The Secure Future Initiative

To guide the process of its initiative, Microsoft has set three security principles.

  1. Secure by design
  2. Secure by default
  3. Secure operations

With the six prioritized security pillars, Microsoft has aligned with them to provide more visibility into its overall initiative. According to Microsoft’s Secure Future Initiative site, these include:

1. Protect Identities and Secrets

Reduce the risk of unauthorized access by implementing and enforcing best-in-class standards across all identity and secrets infrastructures, as well as user and application authentication and authorization.
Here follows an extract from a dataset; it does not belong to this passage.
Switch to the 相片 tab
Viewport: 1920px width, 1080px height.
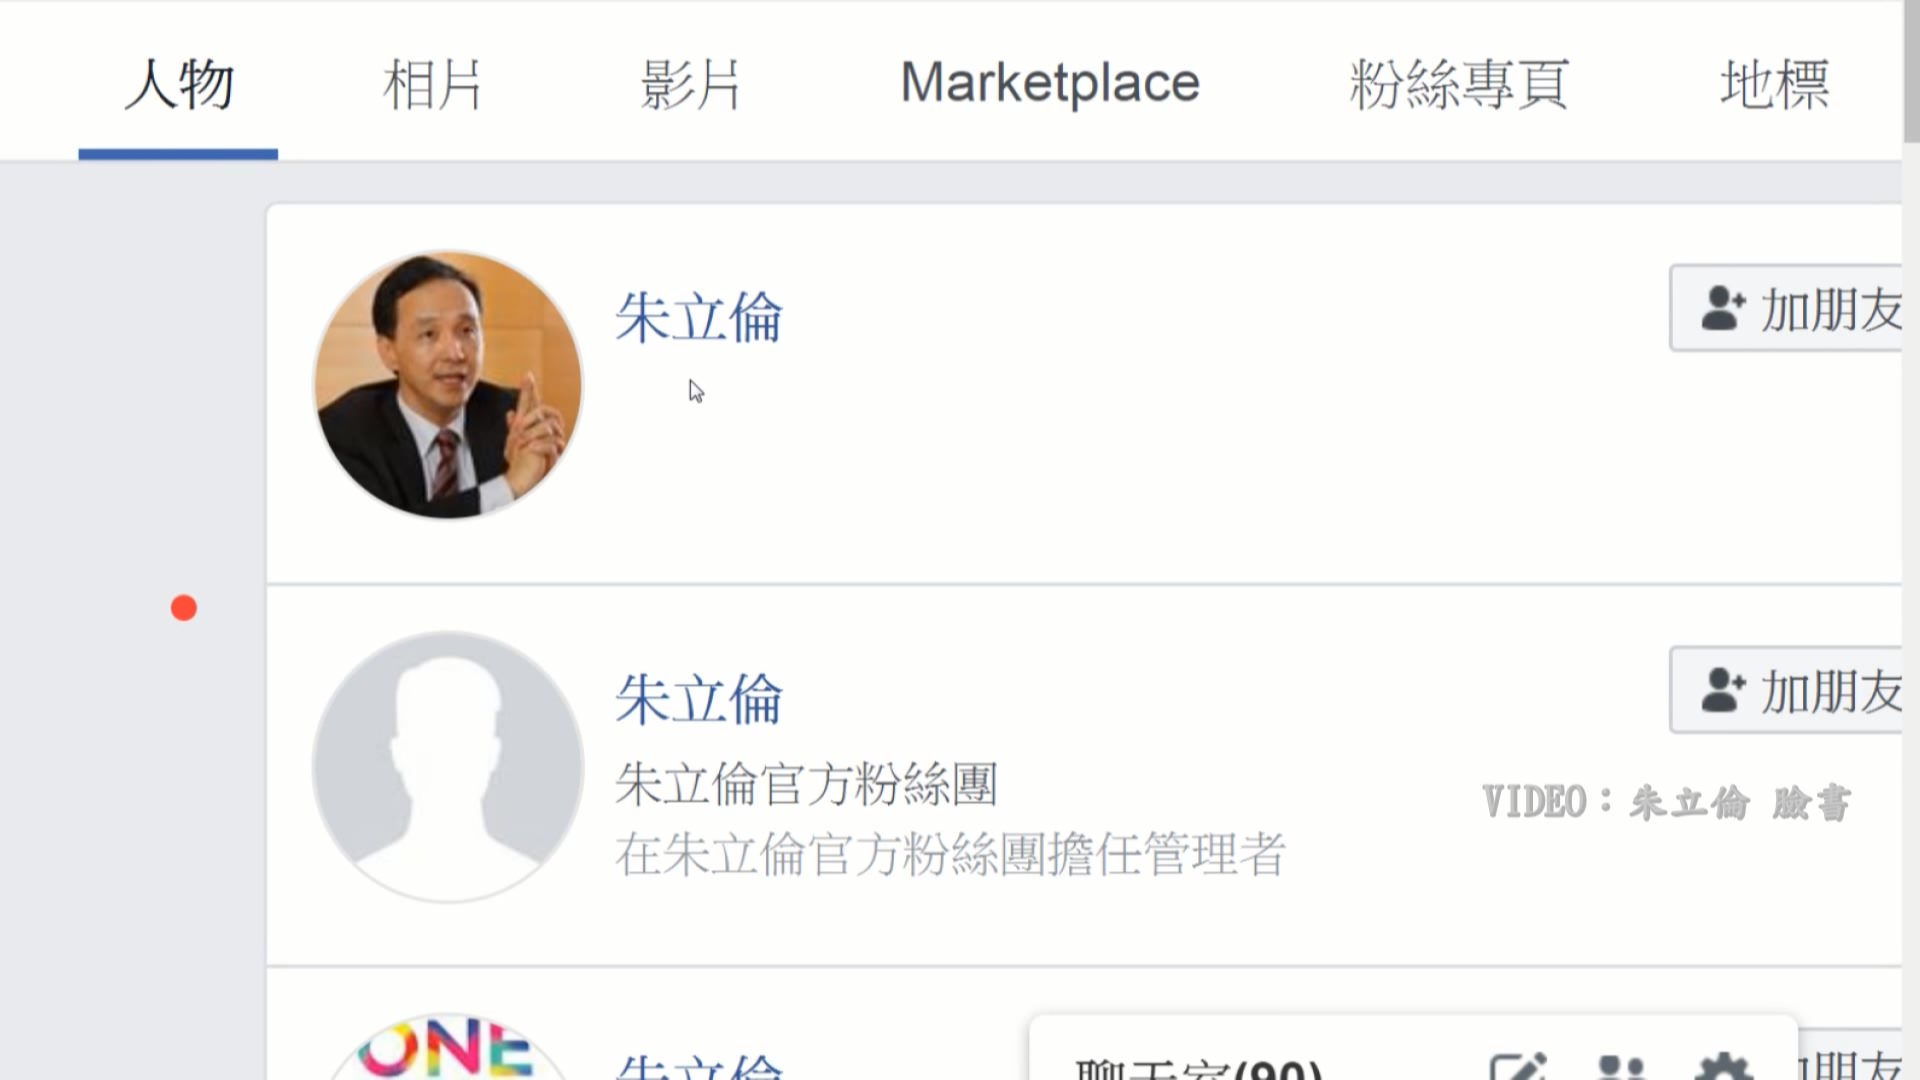pyautogui.click(x=432, y=84)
2. Protect tenants and isolate production systems

Protect software assets and continuously improve code security through governance of the software supply chain and engineering systems infrastructure.

3. Protect networks

Protect Microsoft production networks and implement network isolation of Microsoft and customer resources. 

4. Protect engineering systems

Protect software assets and continuously improve code security through governance of the software supply chain and engineering systems infrastructure. 

5. Monitor and detect threats

Comprehensive coverage and automatic detection of threats to Microsoft production infrastructure and services.

6. Accelerate response and remediation

Prevent exploitation of vulnerabilities discovered by external and internal entities, through comprehensive and timely remediation.

Microsoft concludes that it has implemented this initiative to earn and maintain trust with its customers. Further, it feels a deep sense of responsibility to do its part to keep the world safe and secure. Continuing to improve and adapt to the changing landscape of cybersecurity is job one for Microsoft.

MITRE: Solving Problems for a Safer World

In January 2024, a nation state threat actor compromised over 1700 organizations, and MITRE was one of them. The nation state threat actor leveraged zero-day Ivanti Connect Secure, that is used by organizations to connect to many trusted networks. They bypassed multifactor authentication by using remote session hijacking. MITRE revealed the attack on its Networked Experimentation, Research, and Virtualization Environment (NERVE) in April 2024, with blog posts containing all the details.

Despite following best practices, US Government (CISA) advice, and the vendor’s instructions to upgrade, harden, and replace its Ivanti system, they still fell short of resolving the vulnerabilities and protecting its network.

On May 24th, MITRE concluded its investigation with a call to action. Under its mission of “Solving problems for a safer world,” MITRE says solutions to combat threats must be more sophisticated. To that end, MITRE is calling on the industry to:

  1. Advance Secure by Design principals to make hardware and software secure right out of the box.
  2. Operationalize Supply Chains by utilizing the software bill of material ecosystems. Doing so will provide greater understanding of the threats in upstream software.
  3. Deploy zero-trust architectures that include not only multifactor authentication but also micro-segmentation of networks.
  4. Adopt adversary engagement as a routine part of cyber defense to provide both detection and deterrence to adversaries.

Finally, MITRE says we need to keep up with the advances being made by threats and the new techniques being used by threat actors by developing new security solutions. Working together, the industry can develop and deploy these.

Final Thoughts

Although the “calls to action” sound reasonable and are good ideas, developers don’t create vulnerabilities on purpose. Software companies do spend time trying to design secure products.

The threat landscape is just too large for the crowd to solve. This is like crowdsourcing a moon landing. We don’t see the landscape shrinking without a different kind of federal investment into securing our nation’s businesses and infrastructure from cyber threats.  

What that looks in practice, we’re not certain. Should secure endpoints for SMBs be a public good?  Our experts say they just don’t know.